**Extract:**
※ ※ ※

February 3, 2014
On December 31, 2013, in Newco Energy v. Energytec, Inc. (In re Energytec, Inc), the Fifth Circuit ruled that certain rights connected to a gas pipeline–in particular, the right to receive a "transportation fee" based on gas throughput and the requirement that the recipient of the transportation fee consent to any assignment of interests in the pipeline–were covenants running with the land under Texas law. Because a covenant running with the land can survive a sale in bankruptcy and cannot be "rejected" in bankruptcy, the ruling indicates that covenants such as those addressed in the Energytec case may survive the bankruptcy of the party bound by them and may limit the party’s ability to sell the relevant assets free and clear of all liens.
Energytec, Inc. ("Energytec") filed for bankruptcy in 2009, and at the time held property including a pipeline system acquired from Producers Pipeline Corporation ("Producers"). This pipeline system, in turn, had been acquired by Producers from its original owner pursuant to an agreement requiring that Producers pay Newco Energy, Inc. ("Newco") a transportation fee based on gas throughput and that Newco consent to any assignment of Producers’ interests in the pipeline. The agreement specified that Newco’s rights were to "run with the land" and gave Newco a security interest and lien on the pipeline system to secure payment of the transportation fee. Energytec expressly assumed the obligation to pay the transportation fee when it acquired the pipeline system from Producers.
As part of Energytec’s bankruptcy proceedings, Energytec sold a substantial portion of its assets to a third party buyer in a sale under Section 363 of the Bankruptcy Code, and it requested (with limited exceptions) that the sale be free and clear of any liens, claims or encumbrances, including Newco’s. The sale was approved and consummated, but the parties reserved for later determination the issue of whether the sale was in fact free and clear of Newco’s rights related to the pipeline. Newco later moved to resolve the issue, arguing that its rights to the transportation fee and to consent ran with the land and, therefore, that the pipeline could not be sold free and clear of such interests. The bankruptcy court ruled that Newco’s interest in the transportation fee was not a covenant running with the land without addressing Newco’s consent right. The district court affirmed.
The Fifth Circuit Analysis
The Fifth Circuit, analyzing on appeal whether Newco’s rights were a covenant running with the land, generally accepted the test set forth in Inwood N. Homeowners’ Ass’n, Inc. v. Harris as controlling in Texas. Accordingly, the Fifth Circuit accepted that "a covenant runs with the land when it  touches and concerns the land;  relates to a thing in existence or specifically binds the parties and their assigns;  is intended by the original parties to run with the land; and  when the successor to the burden has notice." In addition, the Fifth Circuit noted that Inwood "referred to a requirement of privity but did not detail it." Concluding that the other elements were met, and after addressing ambiguous Texas case law on the requirements of privity, the Fifth Circuit turned to whether the covenants to Newco "touched and concerned the land."

※ ※ ※

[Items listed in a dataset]
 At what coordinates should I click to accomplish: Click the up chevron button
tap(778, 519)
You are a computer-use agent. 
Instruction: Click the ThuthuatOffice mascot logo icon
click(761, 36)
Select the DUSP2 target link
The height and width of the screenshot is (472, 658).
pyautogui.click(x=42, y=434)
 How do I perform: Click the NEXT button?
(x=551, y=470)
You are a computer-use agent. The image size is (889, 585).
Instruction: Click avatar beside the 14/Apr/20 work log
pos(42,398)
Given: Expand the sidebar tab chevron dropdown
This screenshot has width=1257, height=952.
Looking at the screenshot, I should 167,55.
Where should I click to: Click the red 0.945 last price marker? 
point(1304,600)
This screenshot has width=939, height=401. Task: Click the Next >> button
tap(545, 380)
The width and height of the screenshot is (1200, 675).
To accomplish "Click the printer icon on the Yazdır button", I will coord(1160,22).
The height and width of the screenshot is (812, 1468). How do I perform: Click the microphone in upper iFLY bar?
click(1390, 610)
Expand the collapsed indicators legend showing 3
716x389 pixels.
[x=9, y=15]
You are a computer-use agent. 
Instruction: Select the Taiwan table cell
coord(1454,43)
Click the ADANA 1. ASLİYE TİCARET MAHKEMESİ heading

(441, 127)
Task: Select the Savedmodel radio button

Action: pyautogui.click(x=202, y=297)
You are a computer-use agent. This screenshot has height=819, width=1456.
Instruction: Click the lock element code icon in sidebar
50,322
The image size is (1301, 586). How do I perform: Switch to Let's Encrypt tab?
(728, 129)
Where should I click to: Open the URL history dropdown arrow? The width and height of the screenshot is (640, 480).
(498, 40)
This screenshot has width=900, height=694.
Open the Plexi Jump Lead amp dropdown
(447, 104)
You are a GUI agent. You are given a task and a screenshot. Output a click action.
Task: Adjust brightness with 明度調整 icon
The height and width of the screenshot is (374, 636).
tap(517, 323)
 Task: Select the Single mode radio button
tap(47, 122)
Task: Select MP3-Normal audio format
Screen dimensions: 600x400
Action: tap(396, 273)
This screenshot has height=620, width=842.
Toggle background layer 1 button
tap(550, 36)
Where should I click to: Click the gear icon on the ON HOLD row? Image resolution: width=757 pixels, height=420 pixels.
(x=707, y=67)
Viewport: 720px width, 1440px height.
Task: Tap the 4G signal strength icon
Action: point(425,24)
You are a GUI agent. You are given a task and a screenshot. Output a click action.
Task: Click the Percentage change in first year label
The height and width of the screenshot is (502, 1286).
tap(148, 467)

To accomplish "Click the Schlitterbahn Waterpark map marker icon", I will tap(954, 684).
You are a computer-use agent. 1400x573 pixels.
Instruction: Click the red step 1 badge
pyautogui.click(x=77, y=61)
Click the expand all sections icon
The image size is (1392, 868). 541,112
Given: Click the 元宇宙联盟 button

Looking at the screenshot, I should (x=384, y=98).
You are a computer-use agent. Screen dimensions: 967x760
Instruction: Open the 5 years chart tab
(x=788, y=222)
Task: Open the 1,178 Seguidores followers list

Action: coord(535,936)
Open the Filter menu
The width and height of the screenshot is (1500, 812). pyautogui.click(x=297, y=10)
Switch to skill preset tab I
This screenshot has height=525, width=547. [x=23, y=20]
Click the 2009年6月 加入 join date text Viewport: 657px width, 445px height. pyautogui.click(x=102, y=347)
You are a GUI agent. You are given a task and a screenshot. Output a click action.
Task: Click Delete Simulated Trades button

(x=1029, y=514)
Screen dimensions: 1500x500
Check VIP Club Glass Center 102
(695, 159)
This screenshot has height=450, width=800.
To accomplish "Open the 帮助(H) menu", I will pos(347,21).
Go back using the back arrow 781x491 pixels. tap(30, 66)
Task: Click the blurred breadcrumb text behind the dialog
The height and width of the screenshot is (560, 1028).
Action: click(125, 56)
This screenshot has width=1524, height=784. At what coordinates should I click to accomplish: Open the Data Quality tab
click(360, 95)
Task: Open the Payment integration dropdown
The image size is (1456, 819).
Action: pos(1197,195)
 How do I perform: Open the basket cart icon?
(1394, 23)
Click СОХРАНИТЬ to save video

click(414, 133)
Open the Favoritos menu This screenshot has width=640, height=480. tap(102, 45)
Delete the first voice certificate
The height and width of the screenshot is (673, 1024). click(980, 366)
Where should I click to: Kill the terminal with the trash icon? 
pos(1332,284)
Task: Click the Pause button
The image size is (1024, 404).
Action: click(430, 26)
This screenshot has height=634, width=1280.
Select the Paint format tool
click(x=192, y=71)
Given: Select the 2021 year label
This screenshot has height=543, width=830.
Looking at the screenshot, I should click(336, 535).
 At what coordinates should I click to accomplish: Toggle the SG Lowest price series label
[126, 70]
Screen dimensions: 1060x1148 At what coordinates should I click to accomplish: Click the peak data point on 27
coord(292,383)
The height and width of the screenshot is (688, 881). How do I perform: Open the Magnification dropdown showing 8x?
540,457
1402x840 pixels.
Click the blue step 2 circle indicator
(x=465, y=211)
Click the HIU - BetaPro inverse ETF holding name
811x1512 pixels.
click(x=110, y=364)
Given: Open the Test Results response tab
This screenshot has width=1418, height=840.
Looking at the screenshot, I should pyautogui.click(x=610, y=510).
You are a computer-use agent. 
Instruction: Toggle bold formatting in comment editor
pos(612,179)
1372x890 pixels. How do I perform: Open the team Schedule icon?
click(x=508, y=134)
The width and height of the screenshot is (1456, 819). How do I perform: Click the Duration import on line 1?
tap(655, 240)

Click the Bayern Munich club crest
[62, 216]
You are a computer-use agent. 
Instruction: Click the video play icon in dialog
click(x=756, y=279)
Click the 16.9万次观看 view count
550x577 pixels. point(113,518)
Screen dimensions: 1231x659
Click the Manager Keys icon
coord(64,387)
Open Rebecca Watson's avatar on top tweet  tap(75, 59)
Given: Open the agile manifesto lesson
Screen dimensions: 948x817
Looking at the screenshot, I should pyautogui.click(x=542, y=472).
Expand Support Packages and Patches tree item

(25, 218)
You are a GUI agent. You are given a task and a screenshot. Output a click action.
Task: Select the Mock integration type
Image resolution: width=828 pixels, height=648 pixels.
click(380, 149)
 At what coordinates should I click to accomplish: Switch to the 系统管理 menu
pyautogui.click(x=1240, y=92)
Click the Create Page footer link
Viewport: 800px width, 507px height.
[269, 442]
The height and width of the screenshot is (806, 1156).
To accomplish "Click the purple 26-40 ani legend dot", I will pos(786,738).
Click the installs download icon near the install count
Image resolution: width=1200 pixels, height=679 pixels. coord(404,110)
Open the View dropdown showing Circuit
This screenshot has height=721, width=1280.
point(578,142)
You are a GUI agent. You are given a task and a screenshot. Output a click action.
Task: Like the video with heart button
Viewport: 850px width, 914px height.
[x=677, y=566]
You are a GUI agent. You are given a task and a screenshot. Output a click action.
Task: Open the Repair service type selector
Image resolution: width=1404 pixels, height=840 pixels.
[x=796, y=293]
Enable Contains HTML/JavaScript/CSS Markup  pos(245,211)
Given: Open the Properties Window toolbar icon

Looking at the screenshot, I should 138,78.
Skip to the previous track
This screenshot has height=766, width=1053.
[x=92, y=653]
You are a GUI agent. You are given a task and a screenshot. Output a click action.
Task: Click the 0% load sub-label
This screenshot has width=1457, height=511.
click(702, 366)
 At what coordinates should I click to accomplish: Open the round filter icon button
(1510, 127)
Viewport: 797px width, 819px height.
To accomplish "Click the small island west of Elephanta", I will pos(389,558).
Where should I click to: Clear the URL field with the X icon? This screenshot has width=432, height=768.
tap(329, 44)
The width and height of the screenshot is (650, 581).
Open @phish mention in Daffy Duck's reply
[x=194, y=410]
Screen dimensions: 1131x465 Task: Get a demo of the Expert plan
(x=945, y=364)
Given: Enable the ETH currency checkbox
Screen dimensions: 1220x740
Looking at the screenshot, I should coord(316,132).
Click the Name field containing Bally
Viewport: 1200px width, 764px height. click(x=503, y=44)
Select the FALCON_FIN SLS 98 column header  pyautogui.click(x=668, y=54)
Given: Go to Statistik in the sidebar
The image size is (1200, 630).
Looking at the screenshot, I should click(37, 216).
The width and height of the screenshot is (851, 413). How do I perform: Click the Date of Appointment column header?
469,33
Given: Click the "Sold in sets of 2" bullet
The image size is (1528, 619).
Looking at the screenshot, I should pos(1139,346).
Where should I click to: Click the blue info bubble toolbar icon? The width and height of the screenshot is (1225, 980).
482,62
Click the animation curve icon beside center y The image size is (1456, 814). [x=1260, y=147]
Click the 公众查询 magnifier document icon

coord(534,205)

※ ※ ※

**Given problem A:**
Answer these questions about the Energytec ruling summary:
(i) In what year did Energytec file for bankruptcy?
(ii) From which company did Energytec acquire its pipeline system?
(iii) Which case set out the test that the Fifth Circuit accepted as controlling in Texas?
**Given problem B:**
Continue the Energytec ruling summary, starting after its last sentence.

**Reply A:**
(i) 2009
(ii) Producers Pipeline Corporation ("Producers")
(iii) Inwood N. Homeowners' Ass'n, Inc. v. Harris

**Reply B:**
The Fifth Circuit noted that the Texas Supreme Court had considered several tests in determining whether an agreement to convey interests in oil and gas leases ran with the land in Westland Oil Development Corp. v. Gulf Oil Corp. One test assessed whether the applicable covenant "affected the nature, quality or value of the thing demised, independently of collateral circumstances, or if it affected the mode of enjoying it." The other considered the covenant’s effect on the value of the burdened property:
If the promisor’s legal relations in respect to the land in question are lessened — his legal interest as owner rendered less valuable by the promise — the burden of the covenant touches or concerns that land; if the promisee’s legal relations in respect to that land are increased — his legal interest as owner rendered more value by the promise — the benefit of the covenant touches or concerns the land.
Applying these tests, the Fifth Circuit found that Newco’s rights to a transportation fee and to consent to assignments of interest in the pipeline touched and concerned the land, and therefore constituted covenants running with the land. It noted that the real property at issue was the gas pipeline system and the rights-of-way required for its placement, and that Newco’s transportation fees were for the use of that real property. The Fifth Circuit described the pipeline as a "subsurface road for natural gas," the transportation fee as a fee for the use of such road, and the consent right as a restriction on the use of such road. Each of Newco’s rights affected the owner’s interest in the pipeline and the value of the pipeline to prospective buyers.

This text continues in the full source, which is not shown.